Even before the titles roll, Bond is seen in front of a family mausoleum where the body of Lynd – who was played by Eva Green – is entombed at a hilltop cemetery.
Director Cary Fukunaga decided to open No Time To Die with the harrowing scene because “we wanted to tie up a lot of the strands of the stories from Daniel’s run as Bond”. But he won’t spoil the film for fans by revealing whether they will see a rare tear rolling down the cheek of the world’s deadliest secret agent.
Fans did see Bond weep into his vodka while drowning his sorrows over Vesper in 2008’s Quantum of Solace. But the depth of his misery is evident in the opening scene of No Time To Die which, says Cory, shows “just how much more raw and brutal and brooding he is”.

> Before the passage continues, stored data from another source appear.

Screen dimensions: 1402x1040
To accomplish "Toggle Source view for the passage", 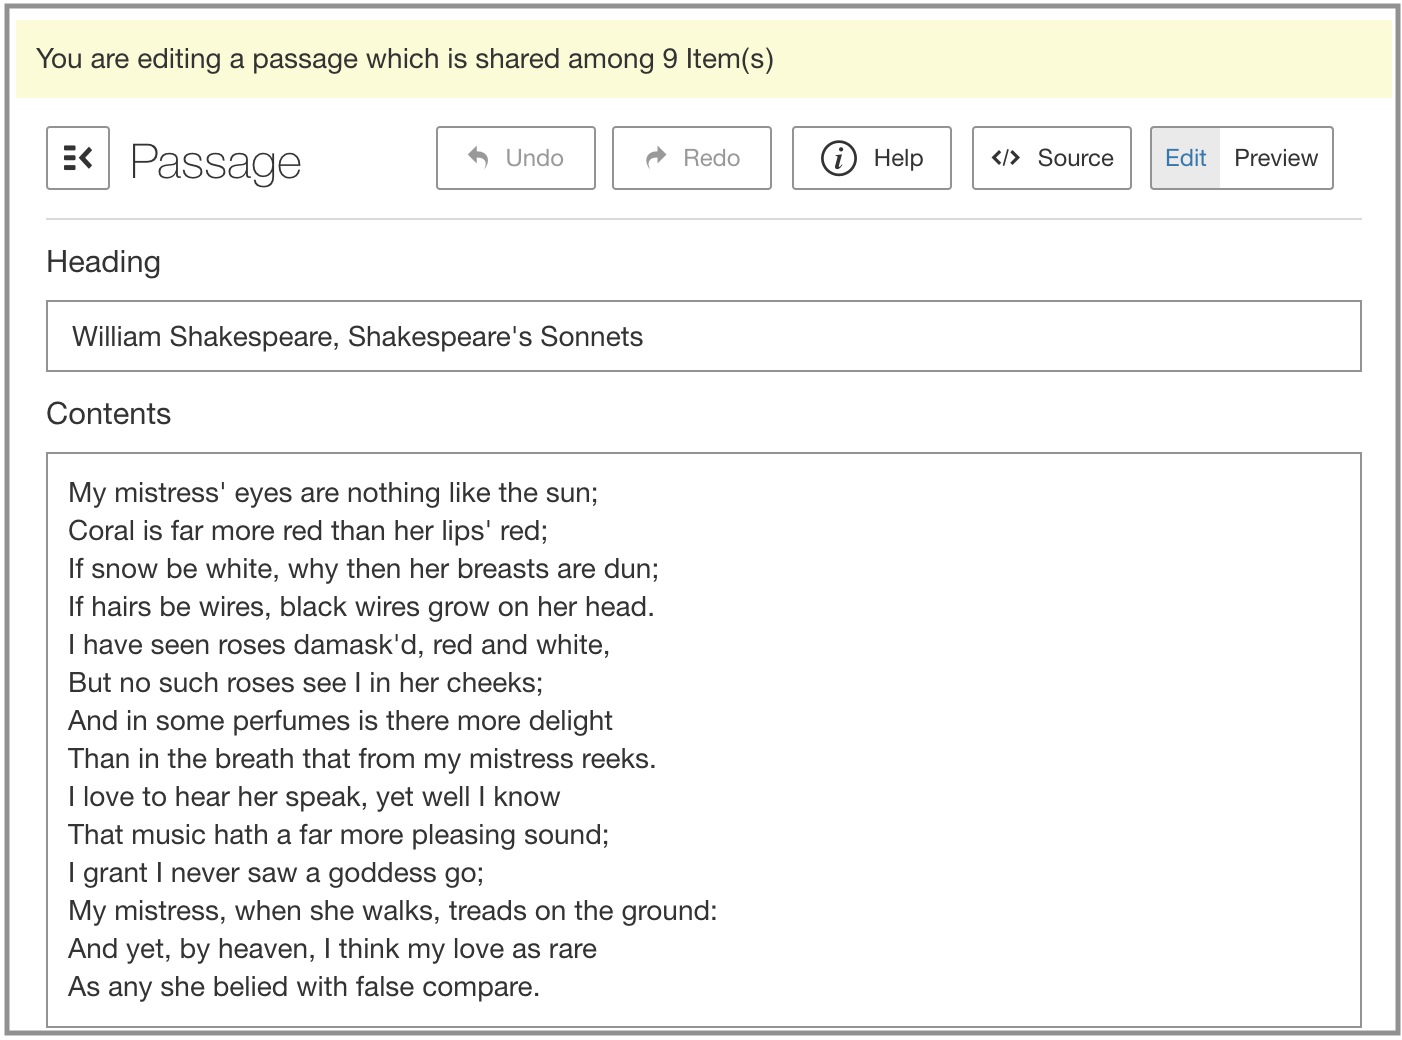I will [x=1051, y=157].
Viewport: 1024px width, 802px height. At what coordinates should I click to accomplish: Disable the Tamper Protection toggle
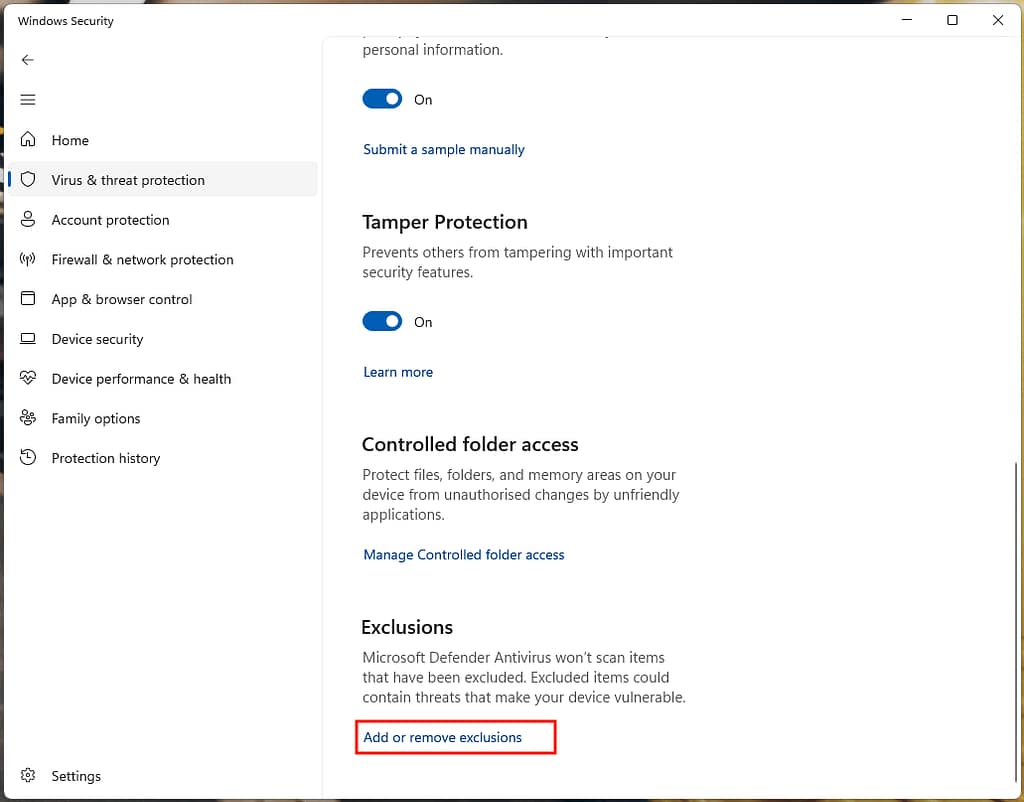(x=381, y=321)
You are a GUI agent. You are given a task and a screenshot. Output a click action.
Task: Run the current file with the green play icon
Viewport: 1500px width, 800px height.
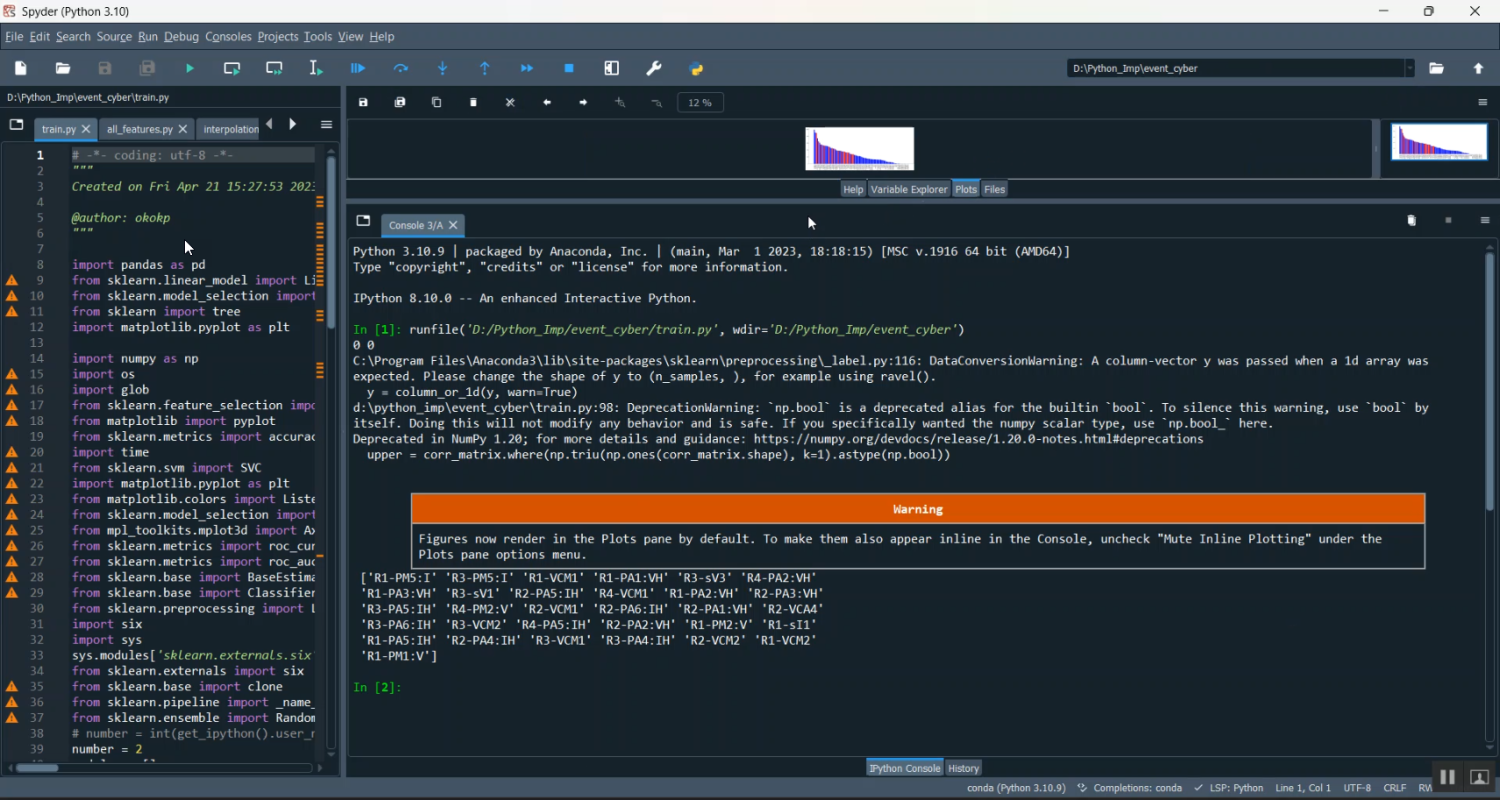pos(190,68)
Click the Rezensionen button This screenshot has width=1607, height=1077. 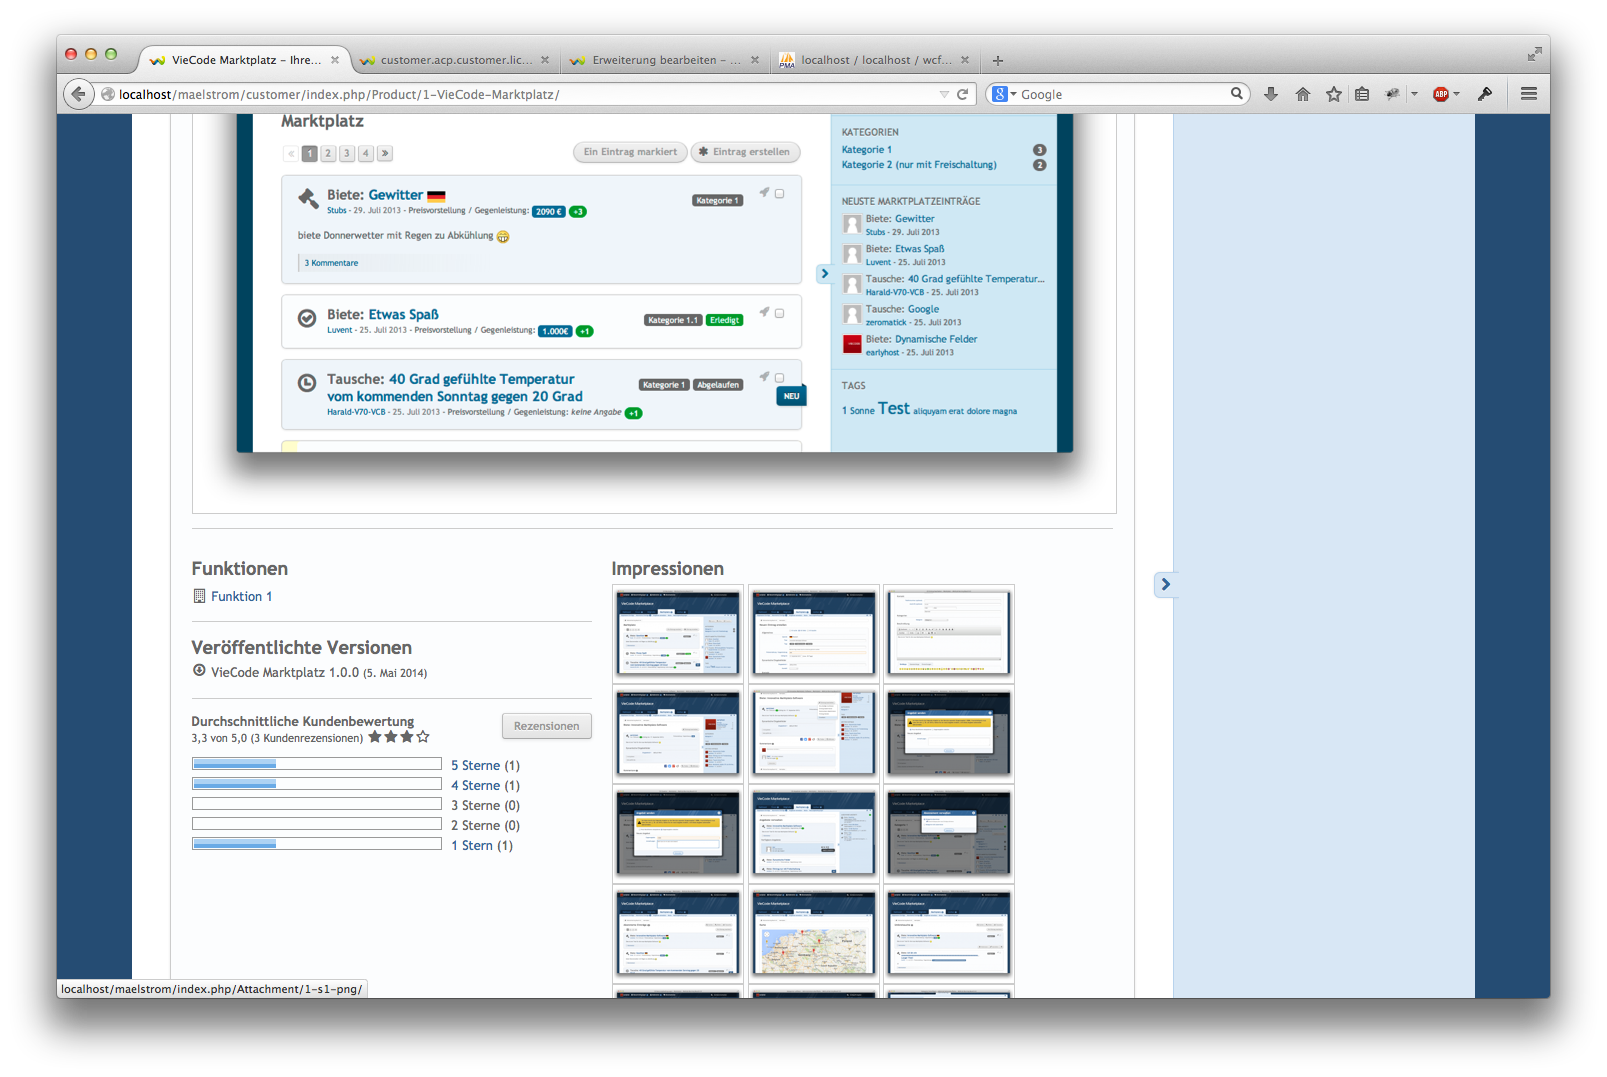(546, 726)
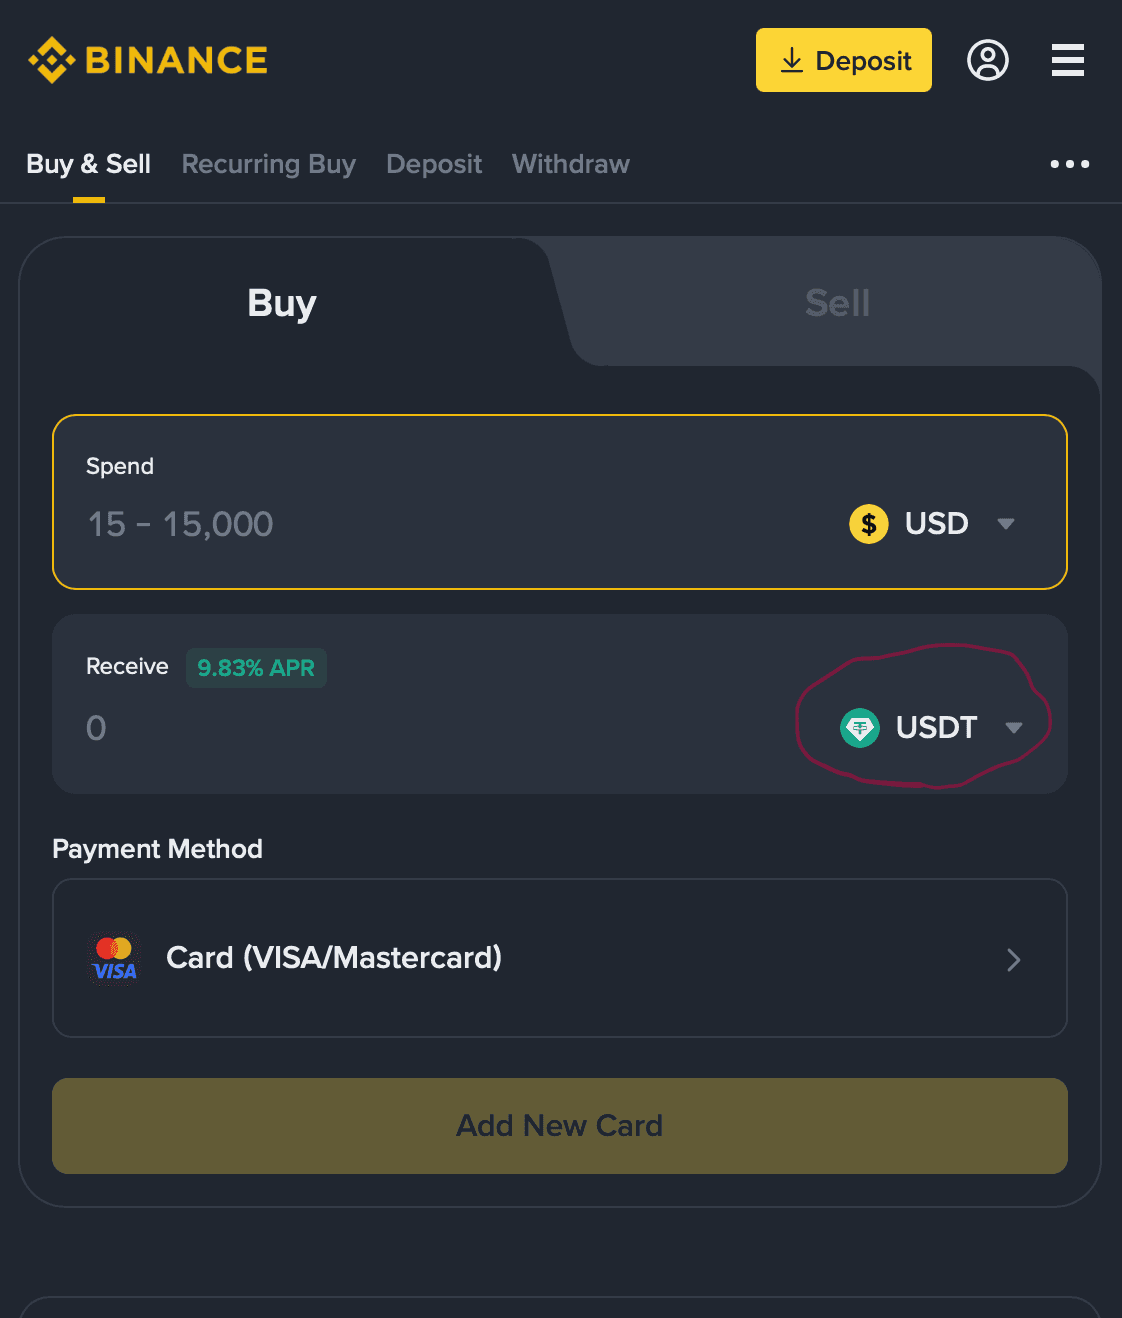Go to the Withdraw tab
The image size is (1122, 1318).
coord(570,164)

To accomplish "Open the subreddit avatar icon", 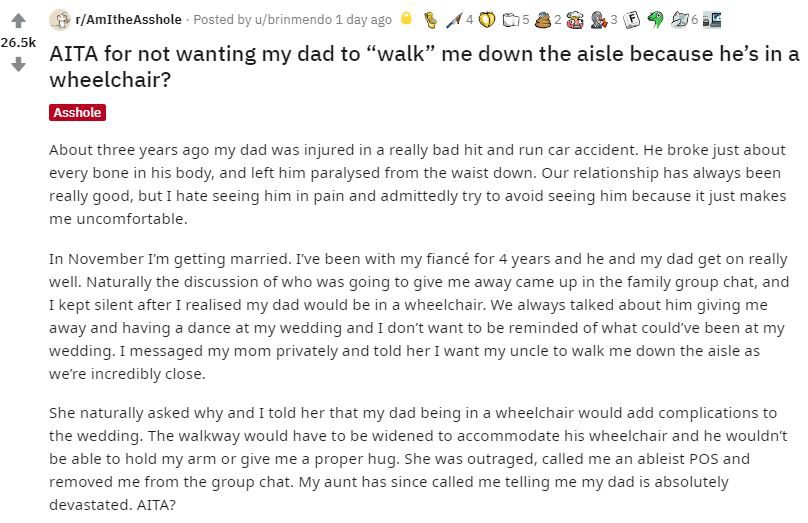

That sequence also paves the way for Bond to pursue his latest love interest in his new adventure – psychiatrist Dr Madeleine Swann, played by French actress Léa Seydoux, 36.
Léa, who joined the franchise for 2015’s Spectre, said after seeing No Time To Die: “There’s a lot of emotion in this Bond. It’s very moving. I bet you’re going to cry. When I watched it, I cried.”
The tear-jerking opening sequence was filmed in the historic southern Italian town of Matera but the graveyard where Bond stands was built by the film crew to capture the stunning background views.
No Time To Die – which cost £180million and has been delayed by the pandemic and an injury to Daniel that required ankle surgery – is expected to eclipse Spectre’s global box office total of £644million.